Dopiero ostatniej zimy kierownictwo Lotto Soudal zorientowało się, że ekipie grozi utrata licencji WorldTour. Na ratunek, jak się okazało, było za późno.
Lotto Soudal i Israel-Premier Tech mają już tylko matematyczne szanse na opuszczenie 19. i 20. miejsca w rankingu UCI za lata 2020-22, a właśnie ten ranking zdecyduje, do których 18 zespołów trafią licencje WorldTour na kolejne trzy sezony. Miejsce spadkowiczów zajmą Alpecin-Deceuninck i Arkea Samsic.
Jeden z zawodników Lotto Soudal, Brent van Moer, w wywiadzie dla „Radio Stelvio”, przyznał że dopiero w tym roku belgijska drużyna zaczęła dyskutować o punktach do rankingu UCI.
Do zeszłej zimy nic się u nas nie mówiło o batalii o utrzymanie.

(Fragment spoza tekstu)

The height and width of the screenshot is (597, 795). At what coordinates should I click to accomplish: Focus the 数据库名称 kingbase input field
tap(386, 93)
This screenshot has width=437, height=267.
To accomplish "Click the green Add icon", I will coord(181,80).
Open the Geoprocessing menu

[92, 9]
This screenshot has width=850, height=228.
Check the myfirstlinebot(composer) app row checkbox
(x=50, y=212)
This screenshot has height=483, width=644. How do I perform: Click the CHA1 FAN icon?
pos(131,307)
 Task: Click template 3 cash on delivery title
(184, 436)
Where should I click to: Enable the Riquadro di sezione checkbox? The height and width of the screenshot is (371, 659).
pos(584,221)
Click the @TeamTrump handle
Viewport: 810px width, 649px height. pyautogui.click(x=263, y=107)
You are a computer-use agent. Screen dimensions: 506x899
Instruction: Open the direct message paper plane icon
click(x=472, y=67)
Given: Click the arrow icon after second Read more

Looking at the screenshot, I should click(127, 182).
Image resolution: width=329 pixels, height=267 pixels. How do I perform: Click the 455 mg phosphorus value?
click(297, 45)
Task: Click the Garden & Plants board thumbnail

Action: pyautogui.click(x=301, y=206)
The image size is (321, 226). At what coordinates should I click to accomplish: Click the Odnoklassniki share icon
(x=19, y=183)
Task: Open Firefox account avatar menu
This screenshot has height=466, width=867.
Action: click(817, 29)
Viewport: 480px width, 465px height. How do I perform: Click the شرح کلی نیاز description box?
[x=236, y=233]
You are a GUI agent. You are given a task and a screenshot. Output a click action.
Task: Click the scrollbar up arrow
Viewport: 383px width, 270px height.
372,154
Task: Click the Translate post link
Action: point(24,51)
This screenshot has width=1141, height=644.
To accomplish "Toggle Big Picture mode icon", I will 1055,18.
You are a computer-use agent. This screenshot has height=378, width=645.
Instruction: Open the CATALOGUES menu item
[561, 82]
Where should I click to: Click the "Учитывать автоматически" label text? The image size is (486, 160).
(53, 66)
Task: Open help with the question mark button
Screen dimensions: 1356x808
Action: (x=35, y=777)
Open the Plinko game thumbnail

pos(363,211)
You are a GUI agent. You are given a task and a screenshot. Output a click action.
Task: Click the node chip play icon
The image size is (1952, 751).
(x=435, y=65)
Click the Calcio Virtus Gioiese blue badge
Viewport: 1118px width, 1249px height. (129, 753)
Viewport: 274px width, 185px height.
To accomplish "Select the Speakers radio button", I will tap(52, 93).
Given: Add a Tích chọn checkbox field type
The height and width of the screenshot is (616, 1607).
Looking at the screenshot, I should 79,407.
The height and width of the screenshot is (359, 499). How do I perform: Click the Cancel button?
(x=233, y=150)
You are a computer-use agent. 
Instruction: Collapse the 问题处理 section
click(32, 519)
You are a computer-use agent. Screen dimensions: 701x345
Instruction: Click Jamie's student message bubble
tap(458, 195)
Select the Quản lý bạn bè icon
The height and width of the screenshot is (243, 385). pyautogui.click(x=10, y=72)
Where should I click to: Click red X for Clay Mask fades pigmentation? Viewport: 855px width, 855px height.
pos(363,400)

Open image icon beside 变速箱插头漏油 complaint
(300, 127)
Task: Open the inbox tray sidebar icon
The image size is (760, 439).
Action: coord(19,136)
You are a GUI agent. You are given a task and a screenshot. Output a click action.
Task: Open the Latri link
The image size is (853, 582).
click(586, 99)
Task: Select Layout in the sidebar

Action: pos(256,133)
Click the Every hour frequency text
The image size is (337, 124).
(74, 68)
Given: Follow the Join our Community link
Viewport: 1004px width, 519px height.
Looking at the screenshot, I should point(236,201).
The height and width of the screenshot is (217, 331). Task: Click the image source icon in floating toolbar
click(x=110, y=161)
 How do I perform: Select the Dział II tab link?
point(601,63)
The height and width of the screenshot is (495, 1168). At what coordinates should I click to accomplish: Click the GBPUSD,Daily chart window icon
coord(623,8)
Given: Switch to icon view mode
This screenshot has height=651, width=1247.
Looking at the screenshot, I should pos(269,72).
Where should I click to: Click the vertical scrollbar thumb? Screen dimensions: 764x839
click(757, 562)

Aż nagle usłyszeliśmy: „Panowie, mamy problem”
– wyjawił Brent van Moer.
Belgijski zespół w tym roku spisuje się całkiem dobrze, w zestawieniu drużynowym znajduje się na 13. pozycji, wyrwy punktowej za poprzednie dwa lata nie udało się jednak zasypać. W tej sytuacji ekipie pozostanie wystąpić o licencję ProTeam i liczyć, że co lepsi zakontraktowani zawodnicy nie zechcą w tej sytuacji odejść. Na pocieszenie, miejsce w rankingu da prawo Lotto Soudal udziału we wszystkich przyszłorocznych wyścigach WorldTour.